Miacalcic (calcitonin salmon) belongs to a group of medicines known as calcitonin preparations. Calcitonin is a polypeptide hormone naturally produced by the parafollicular C-cells of the thyroid gland. It plays a crucial role in regulating calcium homeostasis and bone metabolism. The salmon-derived synthetic version used in Miacalcic is approximately 40–50 times more potent than human calcitonin, making it suitable for therapeutic use at lower doses.
The medicine works through multiple mechanisms. Primarily, calcitonin salmon binds to specific receptors on osteoclasts — the cells responsible for breaking down bone tissue. By inhibiting osteoclast activity, it reduces the rate of bone resorption, which in turn lowers the release of calcium from bones into the bloodstream. Additionally, it promotes the excretion of calcium, phosphate, and sodium through the kidneys, contributing to its overall calcium-lowering effect.
Miacalcic is approved for the following clinical indications:
Paget's Disease of Bone
Paget's disease is a chronic condition characterized by abnormal bone remodeling, leading to enlarged, misshapen, and weakened bones. Calcitonin salmon has been a cornerstone treatment for this condition, particularly in patients who cannot tolerate bisphosphonates. By suppressing the overactive osteoclasts that characterize Paget's disease, Miacalcic helps reduce bone turnover, alleviate bone pain, and prevent complications such as pathological fractures, hearing loss, and neurological compression. Treatment typically results in a significant reduction in serum alkaline phosphatase levels and urinary hydroxyproline excretion, both markers of excessive bone turnover.

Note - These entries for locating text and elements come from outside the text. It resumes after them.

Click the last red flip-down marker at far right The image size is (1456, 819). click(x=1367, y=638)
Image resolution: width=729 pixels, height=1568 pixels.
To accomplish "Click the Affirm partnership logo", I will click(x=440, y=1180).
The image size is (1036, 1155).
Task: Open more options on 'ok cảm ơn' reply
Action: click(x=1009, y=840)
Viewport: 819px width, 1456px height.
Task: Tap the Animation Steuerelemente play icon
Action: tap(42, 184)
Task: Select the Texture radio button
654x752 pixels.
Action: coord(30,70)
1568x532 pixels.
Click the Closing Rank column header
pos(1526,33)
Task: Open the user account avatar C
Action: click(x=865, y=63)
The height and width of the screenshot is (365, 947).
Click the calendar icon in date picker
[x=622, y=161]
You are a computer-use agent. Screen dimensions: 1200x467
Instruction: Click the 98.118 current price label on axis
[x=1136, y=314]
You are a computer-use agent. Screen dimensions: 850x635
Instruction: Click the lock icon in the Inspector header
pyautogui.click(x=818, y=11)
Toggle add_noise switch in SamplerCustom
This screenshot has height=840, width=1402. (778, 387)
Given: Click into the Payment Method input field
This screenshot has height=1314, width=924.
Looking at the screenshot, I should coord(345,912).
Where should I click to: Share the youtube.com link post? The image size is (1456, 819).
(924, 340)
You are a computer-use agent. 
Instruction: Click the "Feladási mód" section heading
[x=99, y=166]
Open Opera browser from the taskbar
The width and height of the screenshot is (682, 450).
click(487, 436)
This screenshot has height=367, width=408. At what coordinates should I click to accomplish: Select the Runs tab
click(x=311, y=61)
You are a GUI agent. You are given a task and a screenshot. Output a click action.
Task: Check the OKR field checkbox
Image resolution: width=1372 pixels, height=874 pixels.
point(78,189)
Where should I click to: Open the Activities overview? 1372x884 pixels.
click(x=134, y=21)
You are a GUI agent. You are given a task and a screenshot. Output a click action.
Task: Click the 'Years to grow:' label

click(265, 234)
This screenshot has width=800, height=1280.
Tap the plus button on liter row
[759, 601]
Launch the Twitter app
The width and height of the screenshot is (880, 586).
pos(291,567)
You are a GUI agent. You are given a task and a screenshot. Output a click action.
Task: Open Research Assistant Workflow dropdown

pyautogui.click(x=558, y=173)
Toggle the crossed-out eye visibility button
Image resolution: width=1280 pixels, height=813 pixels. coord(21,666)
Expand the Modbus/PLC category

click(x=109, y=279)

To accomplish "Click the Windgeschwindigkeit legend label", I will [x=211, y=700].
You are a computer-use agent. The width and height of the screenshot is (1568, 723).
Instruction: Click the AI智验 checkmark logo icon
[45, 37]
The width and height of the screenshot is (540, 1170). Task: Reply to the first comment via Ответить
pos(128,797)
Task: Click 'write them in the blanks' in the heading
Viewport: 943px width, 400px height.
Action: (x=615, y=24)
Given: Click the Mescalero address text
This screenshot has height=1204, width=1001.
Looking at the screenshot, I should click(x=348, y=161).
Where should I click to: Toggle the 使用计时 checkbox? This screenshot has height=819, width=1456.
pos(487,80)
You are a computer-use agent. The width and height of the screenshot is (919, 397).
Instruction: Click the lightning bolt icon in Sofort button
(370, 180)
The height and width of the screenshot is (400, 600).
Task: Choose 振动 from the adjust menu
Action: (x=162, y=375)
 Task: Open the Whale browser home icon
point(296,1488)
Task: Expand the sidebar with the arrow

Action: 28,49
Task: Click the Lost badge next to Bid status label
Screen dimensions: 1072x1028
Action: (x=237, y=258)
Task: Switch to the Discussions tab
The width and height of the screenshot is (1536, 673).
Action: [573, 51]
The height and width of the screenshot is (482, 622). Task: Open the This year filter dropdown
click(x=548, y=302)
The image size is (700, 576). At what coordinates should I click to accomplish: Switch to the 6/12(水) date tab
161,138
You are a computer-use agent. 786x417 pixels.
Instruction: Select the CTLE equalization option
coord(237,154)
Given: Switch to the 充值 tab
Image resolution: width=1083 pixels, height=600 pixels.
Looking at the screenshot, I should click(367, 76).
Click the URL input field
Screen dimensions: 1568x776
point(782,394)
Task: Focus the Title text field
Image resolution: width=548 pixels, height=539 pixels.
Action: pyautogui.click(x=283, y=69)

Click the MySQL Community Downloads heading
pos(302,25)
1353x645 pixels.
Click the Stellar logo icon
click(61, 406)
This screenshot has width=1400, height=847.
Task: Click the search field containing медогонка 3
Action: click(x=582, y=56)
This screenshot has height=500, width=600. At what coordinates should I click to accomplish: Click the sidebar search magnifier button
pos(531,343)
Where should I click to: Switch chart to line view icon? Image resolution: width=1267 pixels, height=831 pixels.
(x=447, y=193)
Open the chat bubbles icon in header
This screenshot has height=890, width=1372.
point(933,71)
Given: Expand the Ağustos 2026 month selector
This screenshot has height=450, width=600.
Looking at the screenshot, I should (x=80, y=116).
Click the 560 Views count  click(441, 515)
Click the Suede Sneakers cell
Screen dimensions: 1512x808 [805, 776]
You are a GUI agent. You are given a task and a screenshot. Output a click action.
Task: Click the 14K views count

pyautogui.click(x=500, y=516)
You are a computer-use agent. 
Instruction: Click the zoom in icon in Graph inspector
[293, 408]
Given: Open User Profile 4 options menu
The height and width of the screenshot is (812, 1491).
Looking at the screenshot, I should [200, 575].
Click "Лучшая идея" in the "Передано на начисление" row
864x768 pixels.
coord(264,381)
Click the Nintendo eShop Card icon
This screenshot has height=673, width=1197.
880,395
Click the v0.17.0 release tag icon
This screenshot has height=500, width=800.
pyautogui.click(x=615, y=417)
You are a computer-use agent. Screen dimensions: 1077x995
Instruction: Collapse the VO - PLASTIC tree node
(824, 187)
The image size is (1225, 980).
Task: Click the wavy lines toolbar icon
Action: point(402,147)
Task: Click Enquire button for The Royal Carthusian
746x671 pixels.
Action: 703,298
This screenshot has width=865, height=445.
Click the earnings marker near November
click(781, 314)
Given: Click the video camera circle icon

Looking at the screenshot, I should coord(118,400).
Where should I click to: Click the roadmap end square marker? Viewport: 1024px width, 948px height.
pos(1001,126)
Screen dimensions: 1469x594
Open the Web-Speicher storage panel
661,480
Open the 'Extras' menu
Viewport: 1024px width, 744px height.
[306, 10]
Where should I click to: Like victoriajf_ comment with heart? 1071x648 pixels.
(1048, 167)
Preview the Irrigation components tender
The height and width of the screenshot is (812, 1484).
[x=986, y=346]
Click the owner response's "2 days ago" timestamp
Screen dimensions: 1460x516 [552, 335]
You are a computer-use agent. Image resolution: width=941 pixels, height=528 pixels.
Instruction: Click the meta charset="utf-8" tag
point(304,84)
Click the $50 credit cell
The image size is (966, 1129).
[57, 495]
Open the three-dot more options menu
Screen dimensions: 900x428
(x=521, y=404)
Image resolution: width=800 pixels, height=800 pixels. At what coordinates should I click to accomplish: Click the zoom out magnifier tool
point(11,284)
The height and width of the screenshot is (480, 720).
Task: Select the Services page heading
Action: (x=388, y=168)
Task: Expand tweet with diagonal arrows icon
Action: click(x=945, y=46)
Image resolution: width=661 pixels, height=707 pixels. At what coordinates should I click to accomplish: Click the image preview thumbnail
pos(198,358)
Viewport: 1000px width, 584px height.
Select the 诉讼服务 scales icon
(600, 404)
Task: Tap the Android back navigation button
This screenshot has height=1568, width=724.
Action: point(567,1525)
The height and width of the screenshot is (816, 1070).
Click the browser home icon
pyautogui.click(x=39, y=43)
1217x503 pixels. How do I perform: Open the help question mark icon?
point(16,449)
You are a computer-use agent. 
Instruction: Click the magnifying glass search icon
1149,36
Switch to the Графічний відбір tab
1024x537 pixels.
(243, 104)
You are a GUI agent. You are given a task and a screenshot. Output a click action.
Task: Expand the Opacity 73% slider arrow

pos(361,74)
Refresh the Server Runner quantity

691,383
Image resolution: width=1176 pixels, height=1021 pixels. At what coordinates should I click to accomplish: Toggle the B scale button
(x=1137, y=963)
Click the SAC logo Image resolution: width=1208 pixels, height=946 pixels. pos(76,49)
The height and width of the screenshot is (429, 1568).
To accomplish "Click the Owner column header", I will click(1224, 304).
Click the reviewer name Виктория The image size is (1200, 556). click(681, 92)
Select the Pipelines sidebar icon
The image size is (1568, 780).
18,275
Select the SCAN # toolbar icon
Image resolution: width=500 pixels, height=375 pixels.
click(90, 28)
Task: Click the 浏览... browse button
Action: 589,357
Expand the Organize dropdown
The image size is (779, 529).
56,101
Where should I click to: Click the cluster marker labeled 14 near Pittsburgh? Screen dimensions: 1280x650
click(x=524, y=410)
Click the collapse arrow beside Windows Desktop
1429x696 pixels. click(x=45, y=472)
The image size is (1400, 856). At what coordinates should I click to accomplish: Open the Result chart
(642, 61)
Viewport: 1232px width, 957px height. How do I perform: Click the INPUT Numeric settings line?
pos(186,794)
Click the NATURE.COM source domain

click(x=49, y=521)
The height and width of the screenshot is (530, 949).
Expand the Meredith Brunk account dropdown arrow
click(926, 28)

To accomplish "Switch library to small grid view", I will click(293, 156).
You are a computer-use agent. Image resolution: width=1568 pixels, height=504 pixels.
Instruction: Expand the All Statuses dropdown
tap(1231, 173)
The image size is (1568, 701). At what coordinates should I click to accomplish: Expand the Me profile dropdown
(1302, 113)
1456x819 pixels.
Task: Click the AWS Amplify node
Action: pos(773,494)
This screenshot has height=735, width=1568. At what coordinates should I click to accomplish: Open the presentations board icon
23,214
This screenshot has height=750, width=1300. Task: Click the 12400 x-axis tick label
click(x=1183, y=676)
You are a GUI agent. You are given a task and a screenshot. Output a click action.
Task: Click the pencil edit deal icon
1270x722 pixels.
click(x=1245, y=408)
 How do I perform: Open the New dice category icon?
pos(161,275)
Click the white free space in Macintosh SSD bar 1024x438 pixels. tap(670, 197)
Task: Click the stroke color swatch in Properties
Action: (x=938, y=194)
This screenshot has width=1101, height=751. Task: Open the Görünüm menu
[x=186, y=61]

Hypercalcemia of Malignancy
Hypercalcemia — abnormally high levels of calcium in the blood — is a common and potentially life-threatening complication of various cancers, including lung, breast, and blood cancers. Miacalcic provides rapid reduction of serum calcium levels, typically within 2–4 hours of administration, making it valuable for acute management. While its calcium-lowering effect may diminish after 48–72 hours (a phenomenon known as "escape"), it serves as an important bridge therapy while other treatments such as bisphosphonates take full effect.
Prevention of Acute Bone Loss
In patients who are suddenly immobilized, for example following osteoporotic vertebral fractures, rapid bone loss can occur due to the absence of mechanical loading on the skeleton. Miacalcic helps preserve bone mass during this critical period of immobilization. It may also provide analgesic effects in patients with acute painful vertebral crush fractures, potentially reducing the need for opioid analgesics and improving early mobilization.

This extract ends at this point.